What is needed here is an exact copy of all the entries below.

(Records contained in a dataset)

-------------------------

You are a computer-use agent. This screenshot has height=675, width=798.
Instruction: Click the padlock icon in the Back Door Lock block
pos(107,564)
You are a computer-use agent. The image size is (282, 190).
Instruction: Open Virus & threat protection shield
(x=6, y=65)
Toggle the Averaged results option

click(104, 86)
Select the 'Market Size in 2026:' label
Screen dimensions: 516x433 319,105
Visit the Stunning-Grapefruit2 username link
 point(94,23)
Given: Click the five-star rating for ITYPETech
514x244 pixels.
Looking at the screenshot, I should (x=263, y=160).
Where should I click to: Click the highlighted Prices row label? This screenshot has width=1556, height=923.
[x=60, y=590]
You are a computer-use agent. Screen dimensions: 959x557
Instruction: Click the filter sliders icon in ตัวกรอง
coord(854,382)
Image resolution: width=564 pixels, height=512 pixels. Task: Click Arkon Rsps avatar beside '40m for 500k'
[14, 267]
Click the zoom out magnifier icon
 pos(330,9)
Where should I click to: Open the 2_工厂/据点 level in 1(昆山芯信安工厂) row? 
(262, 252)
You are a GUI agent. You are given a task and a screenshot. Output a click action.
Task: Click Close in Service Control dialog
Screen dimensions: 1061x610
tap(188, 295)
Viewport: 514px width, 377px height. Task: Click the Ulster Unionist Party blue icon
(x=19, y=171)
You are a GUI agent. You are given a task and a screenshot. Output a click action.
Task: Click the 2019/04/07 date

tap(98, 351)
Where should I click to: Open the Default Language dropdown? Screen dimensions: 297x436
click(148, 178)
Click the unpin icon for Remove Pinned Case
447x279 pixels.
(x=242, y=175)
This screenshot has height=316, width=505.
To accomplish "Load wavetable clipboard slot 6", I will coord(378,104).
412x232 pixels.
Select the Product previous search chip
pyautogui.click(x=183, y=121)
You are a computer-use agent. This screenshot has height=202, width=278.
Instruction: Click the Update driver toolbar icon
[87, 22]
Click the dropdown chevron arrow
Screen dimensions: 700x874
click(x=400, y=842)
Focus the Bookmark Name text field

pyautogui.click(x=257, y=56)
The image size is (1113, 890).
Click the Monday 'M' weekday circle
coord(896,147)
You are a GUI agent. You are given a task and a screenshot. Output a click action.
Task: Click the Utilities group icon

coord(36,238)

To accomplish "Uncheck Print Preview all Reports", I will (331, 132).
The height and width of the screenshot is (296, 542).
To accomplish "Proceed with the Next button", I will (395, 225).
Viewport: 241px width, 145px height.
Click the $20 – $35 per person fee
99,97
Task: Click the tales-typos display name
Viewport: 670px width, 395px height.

-------------------------

REPLY:
You are a computer-use agent. This screenshot has height=675, width=798.
Instruction: Click the padlock icon in the Back Door Lock block
pos(107,564)
You are a computer-use agent. The image size is (282, 190).
Instruction: Open Virus & threat protection shield
(x=6, y=65)
Toggle the Averaged results option

click(104, 86)
Select the 'Market Size in 2026:' label
Screen dimensions: 516x433 319,105
Visit the Stunning-Grapefruit2 username link
 point(94,23)
Given: Click the five-star rating for ITYPETech
514x244 pixels.
Looking at the screenshot, I should (x=263, y=160).
Where should I click to: Click the highlighted Prices row label? This screenshot has width=1556, height=923.
[x=60, y=590]
You are a computer-use agent. Screen dimensions: 959x557
Instruction: Click the filter sliders icon in ตัวกรอง
coord(854,382)
Image resolution: width=564 pixels, height=512 pixels. Task: Click Arkon Rsps avatar beside '40m for 500k'
[14, 267]
Click the zoom out magnifier icon
 pos(330,9)
Where should I click to: Open the 2_工厂/据点 level in 1(昆山芯信安工厂) row? 
(262, 252)
You are a GUI agent. You are given a task and a screenshot. Output a click action.
Task: Click Close in Service Control dialog
Screen dimensions: 1061x610
tap(188, 295)
Viewport: 514px width, 377px height. Task: Click the Ulster Unionist Party blue icon
(x=19, y=171)
You are a GUI agent. You are given a task and a screenshot. Output a click action.
Task: Click the 2019/04/07 date

tap(98, 351)
Where should I click to: Open the Default Language dropdown? Screen dimensions: 297x436
click(148, 178)
Click the unpin icon for Remove Pinned Case
447x279 pixels.
(x=242, y=175)
This screenshot has height=316, width=505.
To accomplish "Load wavetable clipboard slot 6", I will coord(378,104).
412x232 pixels.
Select the Product previous search chip
pyautogui.click(x=183, y=121)
You are a computer-use agent. This screenshot has height=202, width=278.
Instruction: Click the Update driver toolbar icon
[87, 22]
Click the dropdown chevron arrow
Screen dimensions: 700x874
click(x=400, y=842)
Focus the Bookmark Name text field

pyautogui.click(x=257, y=56)
The image size is (1113, 890).
Click the Monday 'M' weekday circle
coord(896,147)
You are a GUI agent. You are given a task and a screenshot. Output a click action.
Task: Click the Utilities group icon

coord(36,238)

To accomplish "Uncheck Print Preview all Reports", I will (331, 132).
The height and width of the screenshot is (296, 542).
To accomplish "Proceed with the Next button", I will (395, 225).
Viewport: 241px width, 145px height.
Click the $20 – $35 per person fee
99,97
Task: Click the tales-typos display name
Viewport: 670px width, 395px height.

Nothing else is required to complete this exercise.